1952-1956 : Les origines et l'ouverture
En 1952, le vicomte de Lestrange cède le château de la Chesnaie, à Chailles, à un jeune médecin, le futur Dr Claude Jeangirard. Avec le soutien du Dr Jean Oury et une équipe de soignants, d'artistes et d'amis, il ouvre la clinique avec 30 lits, bientôt portés à 60.
1959-1966 : Reconstruction et essor
En 1959, un incendie ravage le château. L'équipe soignante choisit de poursuivre l'activité ailleurs le temps des travaux, avant de réinvestir les lieux. En 1966, la capacité passe à 100 lits.
Les fondements de la psychothérapie institutionnelle
Ces premières décennies posent les fondements de la psychothérapie institutionnelle : absence de murs d'enceinte, service de vigilance assurant une présence soignante continue, multiplication des lieux d'activité, circulation organisée de la parole, et principe de polyvalence des soignants (le statut unique de « moniteur », qui change de fonction tous les quatre mois).
1971 : La reconstruction du Boissier
En 1971, un incendie détruit le Boissier, bâtiment agricole servant de salle des fêtes. L'architecte Chilpéric de Boiscuillé et ses étudiants de l'École Spéciale d'Architecture le reconstruisent en trois ans, à partir de matériaux de récupération (fenêtres de 2CV, plaques de rotative, jantes de voiture). Le Boissier, lieu de club, de bar et de concerts ouverts au public, reste aujourd'hui la marque signalétique de la Chesnaie.
1979 : La création du « Train Vert »
En 1979, une nouvelle unité est construite selon le même principe de recyclage : cinq wagons-lits et un wagon-restaurant réformés sont assemblés en un bâtiment de deux niveaux, connu sous le nom de « Train Vert ». Le chantier, qui dure quatre ans, mobilise à nouveau patients, soignants, étudiants et professeur.
2006 : Reconnaissance des monuments historiques
Le Boissier et le « Train Vert » seront inscrits à l'inventaire supplémentaire des monuments historiques en 2006, témoignant d'une expérience architecturale unique en accord avec un projet thérapeutique.
Les années 2000 et 2012 : Modernisation architecturale
Dans les années 2000, l'architecte Lucien Kroll conçoit un nouveau bâtiment de chambres en concertation avec patients et soignants. Puis en 2012, l'architecte Boris Roueff construit une nouvelle unité de 1 100 m² répondant aux normes de confort et d'hygiène actuelles.

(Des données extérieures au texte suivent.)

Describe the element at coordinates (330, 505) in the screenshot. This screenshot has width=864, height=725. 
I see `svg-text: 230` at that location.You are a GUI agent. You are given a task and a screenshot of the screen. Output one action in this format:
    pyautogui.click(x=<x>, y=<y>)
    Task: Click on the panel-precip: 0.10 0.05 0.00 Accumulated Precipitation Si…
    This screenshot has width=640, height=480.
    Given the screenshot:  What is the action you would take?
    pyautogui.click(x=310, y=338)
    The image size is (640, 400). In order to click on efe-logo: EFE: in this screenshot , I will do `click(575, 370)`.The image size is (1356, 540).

Une institution en mouvement
De ses origines à aujourd'hui, la Chesnaie s'est ainsi construite comme une institution en mouvement, où l'histoire architecturale — château, Boissier, train vert, bâtiments récents — reste indissociable du projet de soin.
Vers 2028 : Une nouvelle étape de transformation
Une nouvelle étape s'ouvre aujourd'hui : validée par l'ARS en juin 2026, la clinique engage d'ici 2028 une transformation de son offre de soins et une rénovation d'ensemble de son parc immobilier, avec des unités d'hospitalisation de 60 lits, un hôpital de jour porté à 30 places et la création d'une Maison d'Accueil Spécialisé de 24 places.